Di scena domani nell’azienda I Balzini, l’assegnazione della Borsa di Studio omonima mira a premiare il talento e la passione dei giovani sommelier

Si terrà sabato 14 ottobre presso l’azienda vinicola I Balzini della famiglia D’Isanto la quinta edizione della Borsa di Studio I Balzini. Un appuntamento attesissimo dai neo Sommelier Ais che, ideato da Antonella D’Isanto nel 2014, costituisce un punto di riferimento per tutti i giovani che si affacciano alla realtà della degustazione professionale. Il format prevede una prova scritta e una degustazione bendata durante la mattina, nel corso della quale i candidati dovranno riconoscere un vino de I Balzini tra altri vini, e una prova orale aperta al pubblico nel pomeriggio per i tre candidati che avranno ottenuto i migliori risultati. Un evento che mira a celebrare la passione e che, negli anni, ha saputo riconoscere il vero talento.

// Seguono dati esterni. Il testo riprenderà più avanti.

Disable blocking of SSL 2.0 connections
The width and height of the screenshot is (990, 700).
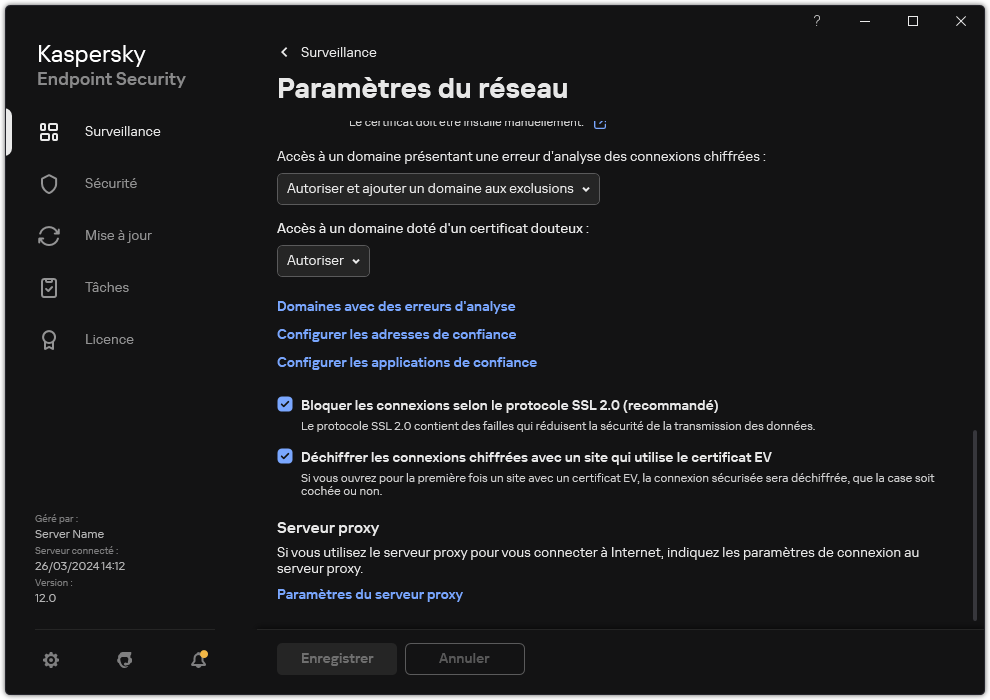[x=284, y=405]
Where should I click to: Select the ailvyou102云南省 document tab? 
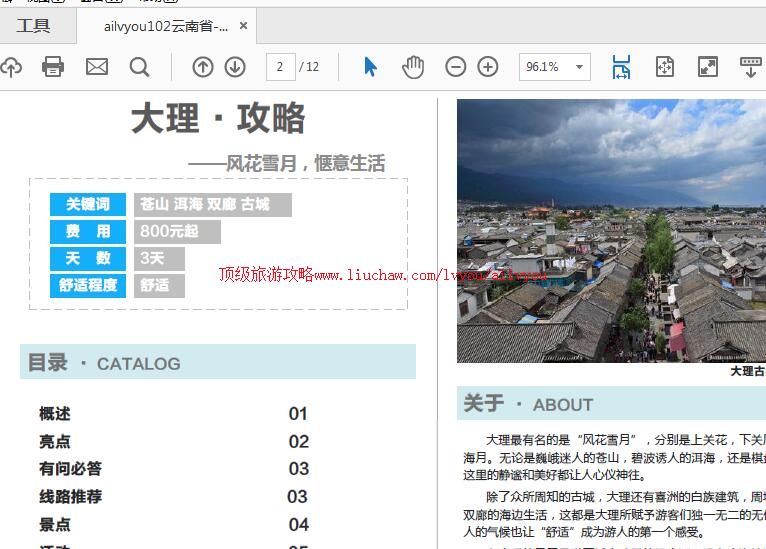(x=165, y=26)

“Il premio I Balzini – ha confermato Simone Lo Guercio, vincitore della prima edizione della borsa di Studio, nel 2014, ed eletto Miglior Sommelier AIS della Toscana lo scorso giugno – é stata quella miccia che ha innescato in me la voglia di mettermi in gioco e che oggi mi ha portato a raggiungere un bel traguardo”.

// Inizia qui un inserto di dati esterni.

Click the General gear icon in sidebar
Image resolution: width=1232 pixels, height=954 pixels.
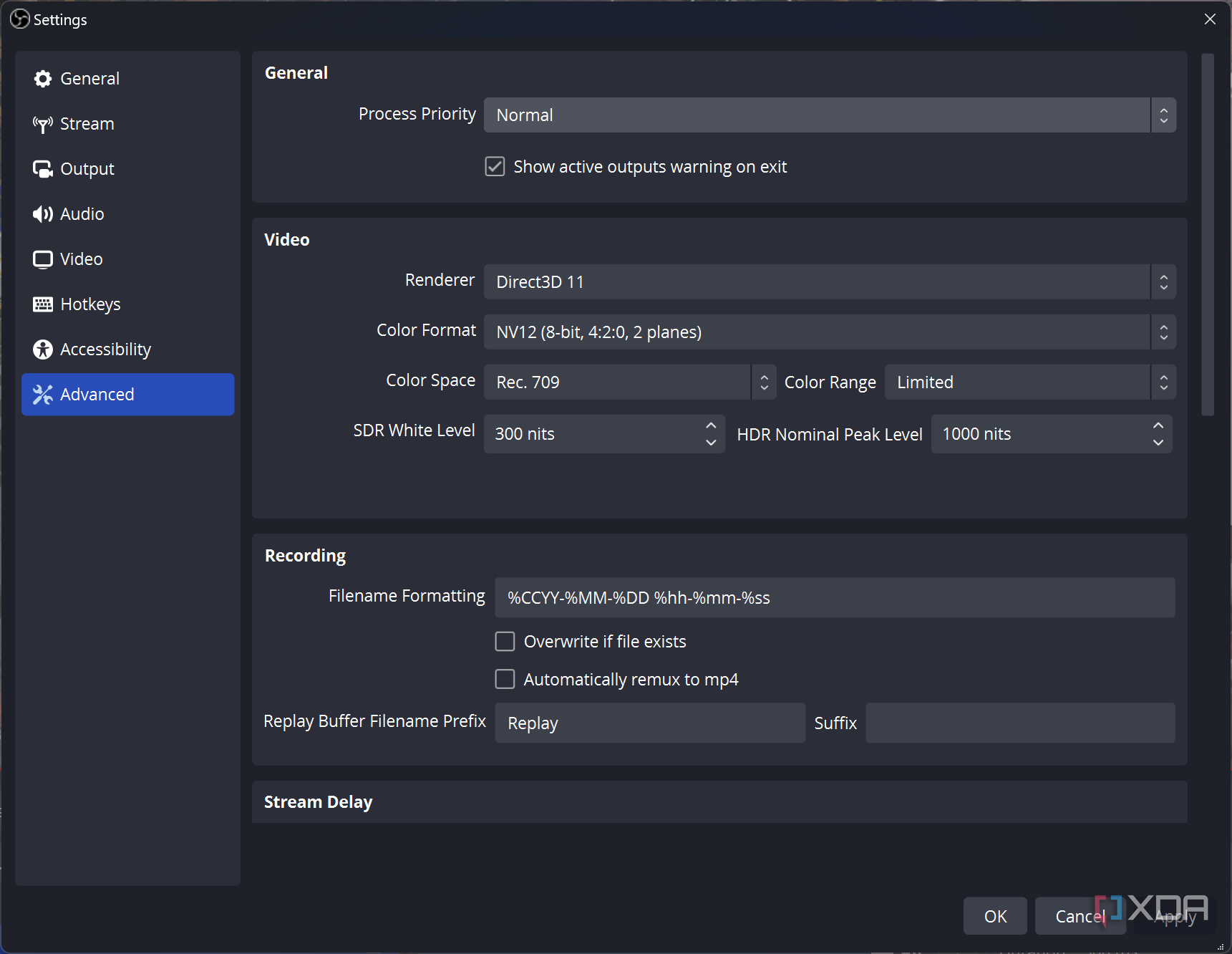tap(43, 79)
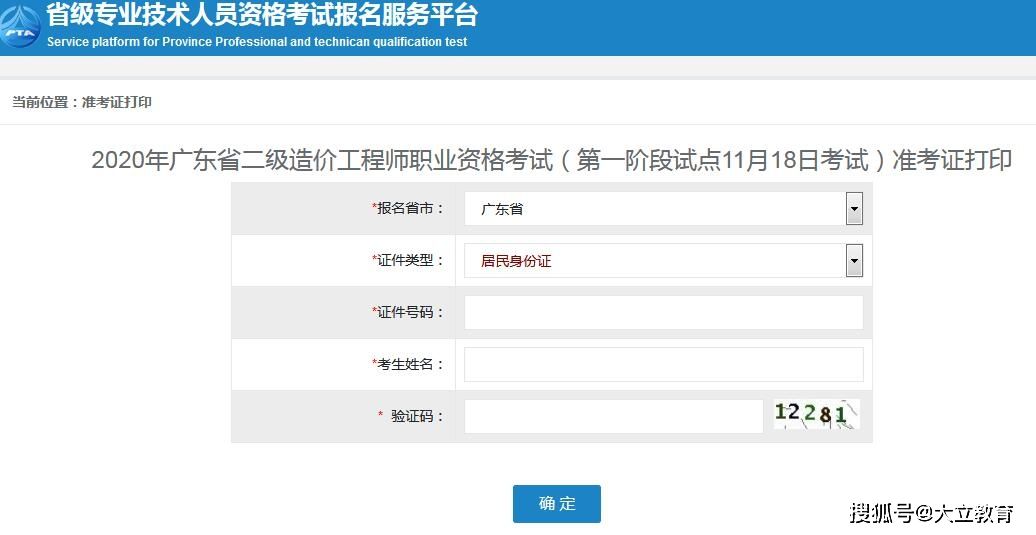Click the 搜狐号@大立教育 watermark
Viewport: 1036px width, 535px height.
point(931,513)
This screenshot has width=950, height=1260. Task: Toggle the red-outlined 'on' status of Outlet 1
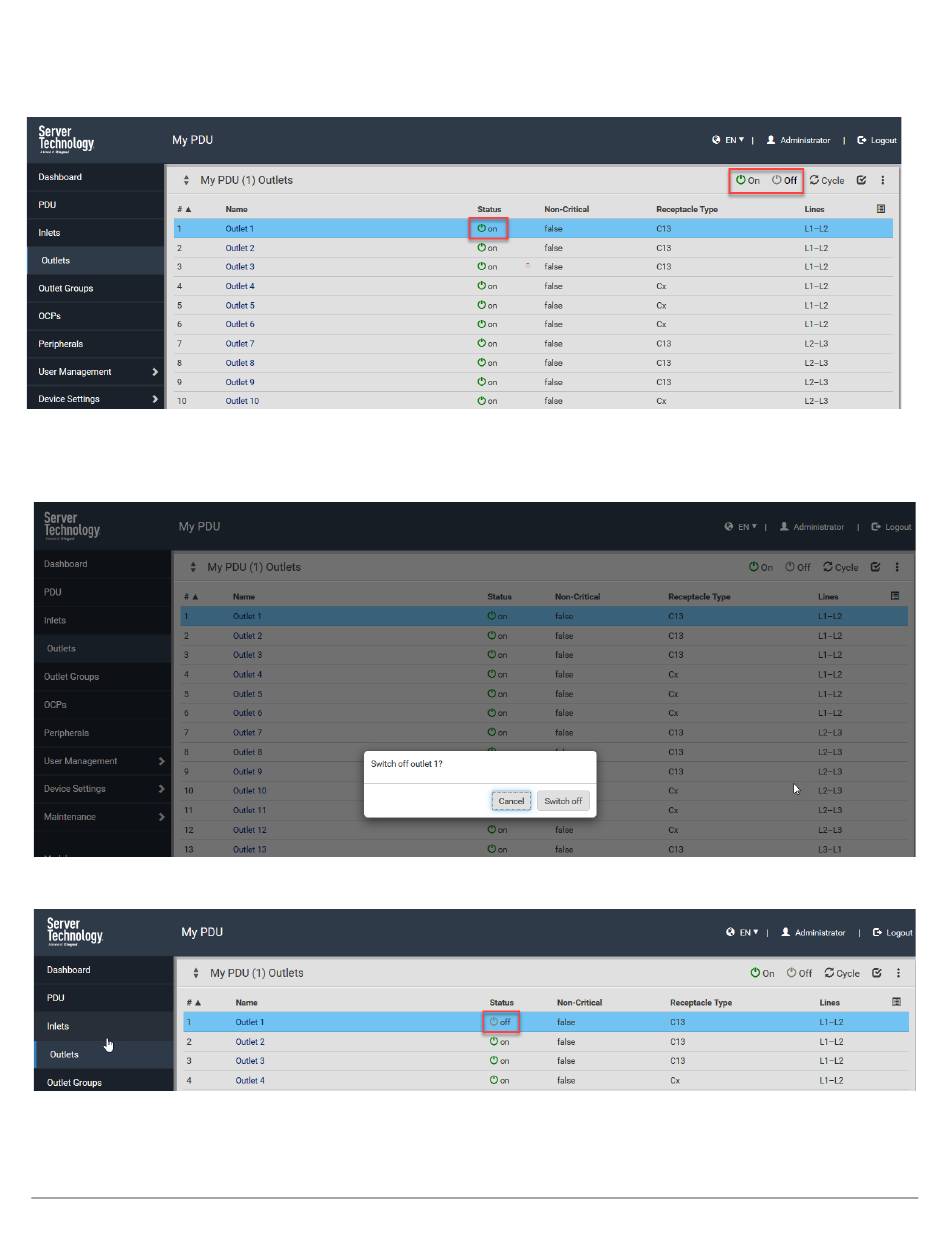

“Un progetto – ha dichiarato Diana D’Isanto, figlia di Antonella e Vincenzo, che adesso conduce l’azienda – fortemente voluto da mia madre e portato avanti negli anni con sempre più entusiasmo e convinzione. Oltre a un momento per celebrare insieme la comune passione per il vino, la Borsa di Studio è uno strumento finalizzato alla diffusione di una cultura del vino e del bere responsabile.”

Il prossimo 2 dicembre, in occasione di Food&Wine in Progress, avverrà la consegna dei premi per neo Sommelier: un assegno di 700 euro, pari al costo d’iscrizione al corso di terzo livello, con una targa celebrativa per il primo classificato; una doppia Magnum e una Magnum de I Balzini White Label, vino storico dell’azienda, per il secondo e il terzo classificati.